The Mississippi state flag was taken down Wednesday morning from a group of state flags in front of City Hall because it contains the Confederate emblem, according to Mike Journee, spokesperson for the mayor’s office.
Boise Mayor Dave Bieter asked for the removal after the killing of nine people in a historic black church in Charleston, South Carolina led to wide criticism of the Confederate flag.
Mike Journee, a spokesman for the mayor’s office, said Boise has a strong reputation as welcoming city and one that embraces diversity.
“This flag has been out there for many years The connotation and the understanding of the connotation has changed, especially with recent events,” Journee said.
The flag’s symbolism is not consistent with Boise’s stance as a welcoming community to diverse cultures, Journee said.

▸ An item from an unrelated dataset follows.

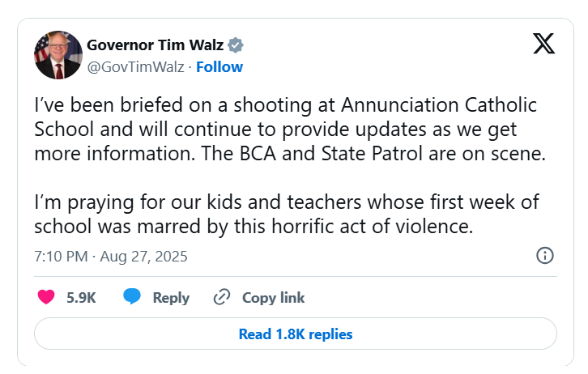The height and width of the screenshot is (374, 588).
Task: Click the Copy link text
Action: (x=273, y=298)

Calls for the removal of Confederate symbols are sweeping the South in the wake of the murder of nine African-Americans at a Bible study gathering in a Charleston, S.C., church. Read this roundup by the Associated Press of what’s been proposed so far.
Mississippi House Speaker Philip Gunn, a Republican, has called for the state to remove the Confederate emblem from the state flag, The Clarion-Ledger reported Tuesday. In 2001, 64 percent of those who voted made the flag with the Confederate emblem the state’s official banner, the newspaper reported.